Subjugué par cet « or blanc », le Portugal réinventa l'art de l'azulejo. Le bleu et le blanc devinrent la toile des océans, de la foi et de l'époque des Grandes Découvertes.

Esthétique japonaise

À Arita, au XVIIe siècle, le Japon maîtrisa l'art de la porcelaine Imari. Au-delà de la céramique, les voyageurs portugais rapportèrent également le riche imaginaire du Nippon, de sa poésie délicate à l'élégance mystérieuse de la geisha.

« Or blanc » et Saudade

Lisbonne s'imposa comme l'épicentre du commerce oriental en Europe. Une véritable fusion artistique s'opéra : les artisans chinois intégrèrent caravelles portugaises et armoiries à leurs créations, tandis que le Portugal recouvrait ses palais de compositions monumentales en céramique.
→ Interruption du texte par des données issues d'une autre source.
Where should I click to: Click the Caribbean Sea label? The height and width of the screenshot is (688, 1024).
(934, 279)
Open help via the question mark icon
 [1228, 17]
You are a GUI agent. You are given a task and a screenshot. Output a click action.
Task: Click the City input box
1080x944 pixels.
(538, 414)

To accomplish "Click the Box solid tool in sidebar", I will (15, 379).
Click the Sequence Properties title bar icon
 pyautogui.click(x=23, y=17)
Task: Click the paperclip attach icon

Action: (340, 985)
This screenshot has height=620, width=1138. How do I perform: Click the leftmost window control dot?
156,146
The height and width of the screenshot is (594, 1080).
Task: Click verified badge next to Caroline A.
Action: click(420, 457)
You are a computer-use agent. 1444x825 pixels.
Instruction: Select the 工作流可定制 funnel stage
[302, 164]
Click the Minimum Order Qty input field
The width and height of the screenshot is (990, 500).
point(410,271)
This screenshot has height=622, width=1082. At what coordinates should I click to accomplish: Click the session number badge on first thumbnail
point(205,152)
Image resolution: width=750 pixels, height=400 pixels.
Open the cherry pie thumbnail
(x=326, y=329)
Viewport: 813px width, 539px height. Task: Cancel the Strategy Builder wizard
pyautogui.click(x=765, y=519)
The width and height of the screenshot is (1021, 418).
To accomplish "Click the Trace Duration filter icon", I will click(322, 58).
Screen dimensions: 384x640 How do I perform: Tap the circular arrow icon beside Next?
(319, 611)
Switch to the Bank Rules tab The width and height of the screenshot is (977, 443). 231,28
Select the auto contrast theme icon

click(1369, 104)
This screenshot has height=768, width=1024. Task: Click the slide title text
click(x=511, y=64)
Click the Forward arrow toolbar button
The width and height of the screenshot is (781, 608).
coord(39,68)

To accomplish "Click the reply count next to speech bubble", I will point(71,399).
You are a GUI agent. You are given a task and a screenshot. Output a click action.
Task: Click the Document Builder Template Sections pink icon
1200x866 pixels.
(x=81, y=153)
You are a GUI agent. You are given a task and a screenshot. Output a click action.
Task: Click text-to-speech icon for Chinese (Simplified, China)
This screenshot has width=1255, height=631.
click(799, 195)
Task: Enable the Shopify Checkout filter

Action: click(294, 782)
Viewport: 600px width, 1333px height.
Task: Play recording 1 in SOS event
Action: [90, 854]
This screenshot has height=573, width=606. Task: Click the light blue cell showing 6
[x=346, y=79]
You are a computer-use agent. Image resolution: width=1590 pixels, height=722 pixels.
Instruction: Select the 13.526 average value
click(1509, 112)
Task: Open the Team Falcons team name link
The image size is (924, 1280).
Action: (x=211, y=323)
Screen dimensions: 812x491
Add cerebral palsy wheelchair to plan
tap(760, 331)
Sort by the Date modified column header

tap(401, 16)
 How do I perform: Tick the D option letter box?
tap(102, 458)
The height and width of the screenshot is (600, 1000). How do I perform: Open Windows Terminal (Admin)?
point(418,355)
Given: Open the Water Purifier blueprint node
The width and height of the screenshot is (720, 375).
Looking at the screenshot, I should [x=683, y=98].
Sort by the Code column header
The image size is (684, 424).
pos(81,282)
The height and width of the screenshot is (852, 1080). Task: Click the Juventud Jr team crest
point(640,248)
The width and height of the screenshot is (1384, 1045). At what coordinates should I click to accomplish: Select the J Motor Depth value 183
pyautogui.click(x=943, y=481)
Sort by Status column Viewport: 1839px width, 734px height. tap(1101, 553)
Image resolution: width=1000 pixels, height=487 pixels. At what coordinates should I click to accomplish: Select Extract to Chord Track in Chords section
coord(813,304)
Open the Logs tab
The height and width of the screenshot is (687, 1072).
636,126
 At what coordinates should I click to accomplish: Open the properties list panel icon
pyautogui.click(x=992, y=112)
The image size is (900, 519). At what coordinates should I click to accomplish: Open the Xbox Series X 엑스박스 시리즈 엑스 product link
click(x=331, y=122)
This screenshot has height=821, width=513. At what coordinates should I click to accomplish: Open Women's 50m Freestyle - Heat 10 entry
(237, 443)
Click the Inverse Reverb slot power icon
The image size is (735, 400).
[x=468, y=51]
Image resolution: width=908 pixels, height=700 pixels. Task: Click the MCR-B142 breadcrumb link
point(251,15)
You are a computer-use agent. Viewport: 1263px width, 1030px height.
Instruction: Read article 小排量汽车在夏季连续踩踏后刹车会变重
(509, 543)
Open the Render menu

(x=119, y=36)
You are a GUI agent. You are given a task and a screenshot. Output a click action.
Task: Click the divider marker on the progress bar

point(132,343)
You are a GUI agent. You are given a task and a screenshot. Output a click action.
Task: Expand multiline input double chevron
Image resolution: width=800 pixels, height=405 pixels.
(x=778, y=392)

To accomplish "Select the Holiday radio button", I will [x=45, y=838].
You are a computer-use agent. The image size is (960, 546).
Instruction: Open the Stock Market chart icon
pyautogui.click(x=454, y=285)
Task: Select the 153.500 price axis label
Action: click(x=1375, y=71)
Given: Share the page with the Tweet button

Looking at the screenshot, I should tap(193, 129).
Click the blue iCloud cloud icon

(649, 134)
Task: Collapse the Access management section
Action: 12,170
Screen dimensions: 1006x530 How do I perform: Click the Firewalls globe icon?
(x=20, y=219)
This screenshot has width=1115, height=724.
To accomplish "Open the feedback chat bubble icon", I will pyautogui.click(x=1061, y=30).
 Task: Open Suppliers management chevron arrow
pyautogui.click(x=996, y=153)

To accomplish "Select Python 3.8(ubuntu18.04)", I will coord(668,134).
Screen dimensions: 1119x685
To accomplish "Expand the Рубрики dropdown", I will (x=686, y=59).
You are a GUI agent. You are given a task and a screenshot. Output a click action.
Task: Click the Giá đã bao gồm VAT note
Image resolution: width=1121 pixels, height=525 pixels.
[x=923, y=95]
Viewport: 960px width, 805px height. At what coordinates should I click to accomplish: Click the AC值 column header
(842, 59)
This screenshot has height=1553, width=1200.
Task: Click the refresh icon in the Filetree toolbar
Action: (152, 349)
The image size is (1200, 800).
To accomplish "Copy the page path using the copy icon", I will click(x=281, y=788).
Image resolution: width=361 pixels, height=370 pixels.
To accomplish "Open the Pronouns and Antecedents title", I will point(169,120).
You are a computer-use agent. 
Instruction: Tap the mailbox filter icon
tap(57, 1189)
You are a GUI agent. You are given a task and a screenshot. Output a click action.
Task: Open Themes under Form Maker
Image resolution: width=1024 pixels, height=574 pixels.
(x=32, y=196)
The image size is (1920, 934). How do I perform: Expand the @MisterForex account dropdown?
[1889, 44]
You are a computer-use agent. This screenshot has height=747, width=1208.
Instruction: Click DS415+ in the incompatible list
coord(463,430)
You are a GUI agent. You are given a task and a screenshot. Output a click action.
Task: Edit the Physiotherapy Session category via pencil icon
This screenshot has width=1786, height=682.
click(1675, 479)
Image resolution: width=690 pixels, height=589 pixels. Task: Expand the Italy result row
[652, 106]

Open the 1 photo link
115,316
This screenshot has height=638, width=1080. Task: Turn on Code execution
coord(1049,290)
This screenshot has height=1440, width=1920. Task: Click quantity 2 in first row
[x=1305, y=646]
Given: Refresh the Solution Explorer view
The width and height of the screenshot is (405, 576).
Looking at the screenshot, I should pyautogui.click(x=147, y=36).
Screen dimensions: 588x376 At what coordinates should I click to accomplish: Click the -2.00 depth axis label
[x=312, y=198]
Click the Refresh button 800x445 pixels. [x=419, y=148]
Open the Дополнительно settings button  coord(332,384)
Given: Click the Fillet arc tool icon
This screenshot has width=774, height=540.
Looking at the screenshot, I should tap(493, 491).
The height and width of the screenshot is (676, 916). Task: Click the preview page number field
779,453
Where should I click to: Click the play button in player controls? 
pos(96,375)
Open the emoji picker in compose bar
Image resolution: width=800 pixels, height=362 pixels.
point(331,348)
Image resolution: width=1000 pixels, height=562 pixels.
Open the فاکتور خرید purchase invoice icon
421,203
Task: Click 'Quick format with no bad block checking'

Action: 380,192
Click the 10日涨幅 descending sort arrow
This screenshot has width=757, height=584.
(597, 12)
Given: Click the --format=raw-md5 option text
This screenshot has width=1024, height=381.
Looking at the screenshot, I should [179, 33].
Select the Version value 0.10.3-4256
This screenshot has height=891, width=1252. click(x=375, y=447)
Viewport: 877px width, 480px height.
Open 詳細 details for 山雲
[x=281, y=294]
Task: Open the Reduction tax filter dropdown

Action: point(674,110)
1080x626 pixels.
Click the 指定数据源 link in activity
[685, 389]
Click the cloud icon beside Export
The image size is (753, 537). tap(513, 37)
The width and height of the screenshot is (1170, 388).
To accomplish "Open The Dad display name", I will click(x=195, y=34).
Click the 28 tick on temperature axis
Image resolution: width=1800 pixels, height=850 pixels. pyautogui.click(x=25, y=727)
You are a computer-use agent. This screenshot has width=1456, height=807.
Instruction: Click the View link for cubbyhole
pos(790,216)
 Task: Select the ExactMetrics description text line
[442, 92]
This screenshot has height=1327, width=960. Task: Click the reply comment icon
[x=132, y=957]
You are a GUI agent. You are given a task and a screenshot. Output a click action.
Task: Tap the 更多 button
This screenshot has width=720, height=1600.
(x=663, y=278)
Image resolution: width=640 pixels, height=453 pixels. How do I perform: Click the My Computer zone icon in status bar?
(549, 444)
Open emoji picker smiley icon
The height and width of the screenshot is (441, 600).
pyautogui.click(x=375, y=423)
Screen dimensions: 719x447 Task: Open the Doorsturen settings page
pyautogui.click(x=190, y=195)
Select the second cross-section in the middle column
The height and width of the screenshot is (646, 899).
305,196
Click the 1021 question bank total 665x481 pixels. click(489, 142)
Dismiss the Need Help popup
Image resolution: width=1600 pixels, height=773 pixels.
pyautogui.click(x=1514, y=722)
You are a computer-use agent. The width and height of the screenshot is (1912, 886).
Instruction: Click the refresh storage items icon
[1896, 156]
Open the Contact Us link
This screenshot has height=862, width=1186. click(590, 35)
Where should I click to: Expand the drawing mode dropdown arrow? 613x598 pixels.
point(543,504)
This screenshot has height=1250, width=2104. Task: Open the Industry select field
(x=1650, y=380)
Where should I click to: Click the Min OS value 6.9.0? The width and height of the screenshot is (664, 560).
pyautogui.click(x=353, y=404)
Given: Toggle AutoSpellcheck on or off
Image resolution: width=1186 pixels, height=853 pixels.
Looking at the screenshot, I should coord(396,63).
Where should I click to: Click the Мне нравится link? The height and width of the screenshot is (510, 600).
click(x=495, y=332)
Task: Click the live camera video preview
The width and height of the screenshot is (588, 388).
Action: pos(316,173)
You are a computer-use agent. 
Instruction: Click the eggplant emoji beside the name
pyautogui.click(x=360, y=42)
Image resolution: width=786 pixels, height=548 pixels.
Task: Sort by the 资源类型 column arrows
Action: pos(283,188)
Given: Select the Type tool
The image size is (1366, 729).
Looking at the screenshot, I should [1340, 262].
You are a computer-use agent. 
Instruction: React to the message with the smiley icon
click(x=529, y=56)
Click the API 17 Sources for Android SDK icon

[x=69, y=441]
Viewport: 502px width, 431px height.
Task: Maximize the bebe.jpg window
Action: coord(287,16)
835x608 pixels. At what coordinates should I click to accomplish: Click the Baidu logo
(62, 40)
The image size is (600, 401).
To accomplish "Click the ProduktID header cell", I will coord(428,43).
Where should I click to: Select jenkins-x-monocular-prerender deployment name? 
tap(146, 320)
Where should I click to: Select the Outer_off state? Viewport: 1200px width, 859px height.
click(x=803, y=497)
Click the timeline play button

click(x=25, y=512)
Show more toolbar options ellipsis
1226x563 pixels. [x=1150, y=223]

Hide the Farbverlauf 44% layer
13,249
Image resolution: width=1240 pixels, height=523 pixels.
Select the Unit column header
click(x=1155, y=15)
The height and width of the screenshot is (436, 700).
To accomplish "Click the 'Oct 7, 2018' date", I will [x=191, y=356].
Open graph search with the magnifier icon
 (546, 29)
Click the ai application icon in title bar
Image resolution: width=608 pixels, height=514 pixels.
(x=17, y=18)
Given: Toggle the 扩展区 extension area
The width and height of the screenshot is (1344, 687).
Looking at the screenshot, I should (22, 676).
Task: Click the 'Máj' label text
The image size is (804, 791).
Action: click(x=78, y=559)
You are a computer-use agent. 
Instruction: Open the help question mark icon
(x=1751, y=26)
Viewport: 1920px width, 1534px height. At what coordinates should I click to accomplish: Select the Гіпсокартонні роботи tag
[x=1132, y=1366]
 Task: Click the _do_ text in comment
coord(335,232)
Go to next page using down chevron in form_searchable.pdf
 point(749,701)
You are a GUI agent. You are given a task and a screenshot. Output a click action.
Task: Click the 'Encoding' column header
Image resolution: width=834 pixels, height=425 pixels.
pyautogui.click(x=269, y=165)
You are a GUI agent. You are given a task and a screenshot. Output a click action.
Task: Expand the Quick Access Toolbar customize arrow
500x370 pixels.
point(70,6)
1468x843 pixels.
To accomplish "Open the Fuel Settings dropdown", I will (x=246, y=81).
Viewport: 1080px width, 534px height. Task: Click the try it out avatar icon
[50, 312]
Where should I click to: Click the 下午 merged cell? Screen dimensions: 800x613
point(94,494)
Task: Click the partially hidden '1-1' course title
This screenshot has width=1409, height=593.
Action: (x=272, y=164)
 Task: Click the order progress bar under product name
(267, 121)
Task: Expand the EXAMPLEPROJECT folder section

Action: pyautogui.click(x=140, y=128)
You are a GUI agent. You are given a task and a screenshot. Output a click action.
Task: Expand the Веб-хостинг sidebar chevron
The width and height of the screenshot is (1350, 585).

Pourtant, ce bleu évoque aussi l'attente et la distance : les femmes restées sur le rivage et les figures envoûtantes de l'Asie, telles les geishas, gardiennes de la tradition. De cette absence naquit la Saudade, l'âme du Fado.

« Ce n'est pas une tristesse. C'est une forme de fidélité. » — Fado

Un voyage à travers le temps, où le bleu chinois, la grâce de la geisha et l'âme portugaise convergent pour transformer l'art du voyage en un chef-d'œuvre éternel.

Une collection historique et vibrante, dans laquelle la douceur du bleu chinois s'unit à l'âme portugaise pour métamorphoser la douleur de l'absence en une œuvre d'art éternelle.